# [TEKS BACAAN]
******
Blog ini ditujukan kepada seluruh ummat Islam yang cinta kepada Allah SWT, Nabi Muhammad SAW, Para Sahabat RA, Auliya', Habaib, Ulama', dan sejarah kebudayaan Islam.
Tampilkan postingan dengan label Sejarawan. Tampilkan semua postingan
Tampilkan postingan dengan label Sejarawan. Tampilkan semua postingan

Selasa, 06 Desember 2011

Ibnu Batutah, Perjalanan Haji Terpanjang yang Menakjubkan

Selama ini tercatat dalam sejarah bahwa Columbus (1451-1506M) telah menjelajahi dunia.
Dikatakan dialah penemu Dunia Baru atau Benua Amerika. Tidak banyak yang tahu jauh sebelum Columbus, orang-orang Arab sudah menjelajahi dunia.

Salah seorang dari mereka ialah Ibnu Batutah atau nama lengkapnya Abu Abdullah Muhammad bin Abdullah Al-Lawati Al-Tanji. Beliau dilahirkan di Tangiers, Morocco, Afrika Utara pada 24 Februari 1304M. Besar dalam keluarga yang taat memelihara tradisi Islam, Ibnu Batutah giat mempelajari fiqh dari para ahli yang sebagian besarnya menduduki jabatan kadhi (hakim). Beliau juga mempelajari sastra dan syair Arab.

Kejayaan beliau dinikmati ketika zaman kekuasaan Bani Marrin di Morocco. Penguasaannya tentang dunia pelayaran didapat ketika bersama-sama pasukan kerajaan memerangi pasukan perang Perancis. Morroco dan Perancis hanya terpisah oleh lautan sehingga pertempuran laut sering terjadi antara keduanya. Pada akhirnya, Morroco pernah menjadi salah satu negara jajahan Perancis.
******
# [DATA YANG DIBERIKAN]
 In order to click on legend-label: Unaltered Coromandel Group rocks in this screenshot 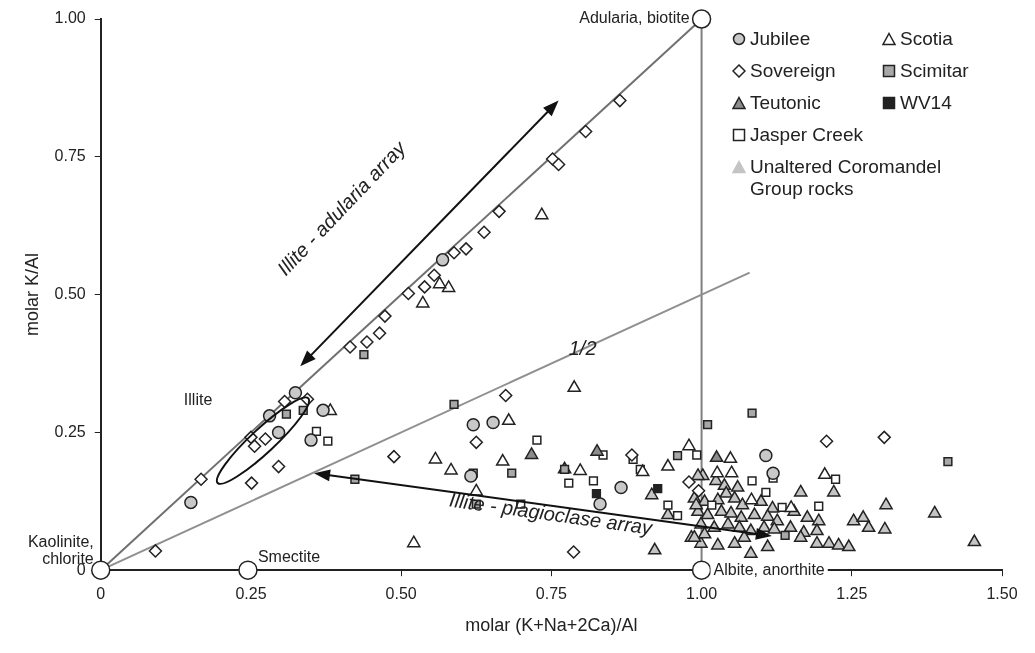, I will do `click(846, 178)`.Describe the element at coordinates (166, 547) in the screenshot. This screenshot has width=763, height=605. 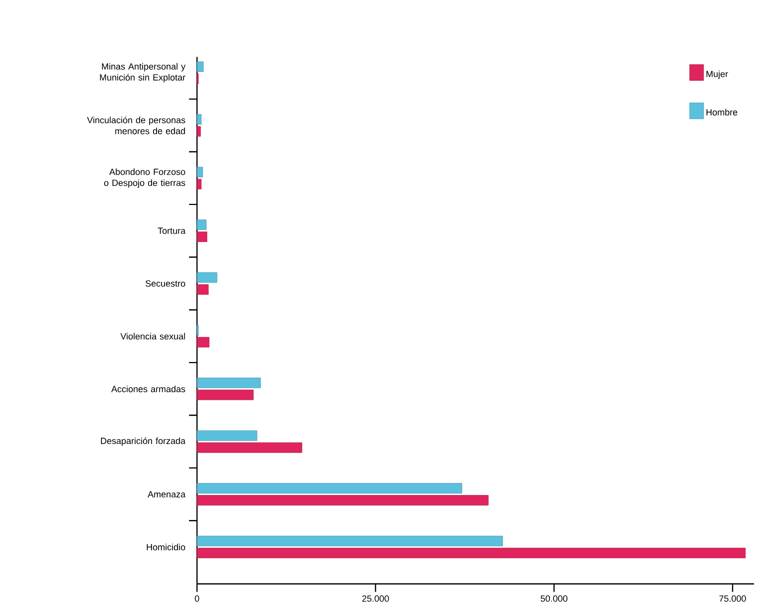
******
# [TUGAS ANDA]
a: Tukarlah "Columbus" dengan "Kolumbus" saat menuliskan kembali bagian teks bacaan tentang Ibnu Batutah mulai dari "Selama ini tercatat" sampai dengan "sudah menjelajahi dunia.".
b: Lanjutkan teks bacaan tentang Ibnu Batutah dengan menulis bagian berikutnya setelah kalimat terakhirnya.

# [JAWABAN YANG DIHARAPKAN]
a:
Selama ini tercatat dalam sejarah bahwa Kolumbus (1451-1506M) telah menjelajahi dunia.
Dikatakan dialah penemu Dunia Baru atau Benua Amerika. Tidak banyak yang tahu jauh sebelum Kolumbus, orang-orang Arab sudah menjelajahi dunia.

b:
Menurut sejarahwan Barat, George Sarton, yang mengutip catatan Sir Henry Yules, Ibnu Batutah telah mengembara sejauh 75,000 batu melalui daratan dan lautan. Jarak ini jauh lebih panjang dari yang dilakukan Marco Polo dan penjelajah mana pun sebelum datangnya zaman mesin uap. Ketika Marco Polo meninggal dunia, Ibnu Batutah baru berusia 20 thn. Ahli sejarah seperti Brockellman mensejajarkan namanya dengan Marco Polo, Hsien Teng, Drake dan Magellan.


Ibnu Batutah (wikipedia)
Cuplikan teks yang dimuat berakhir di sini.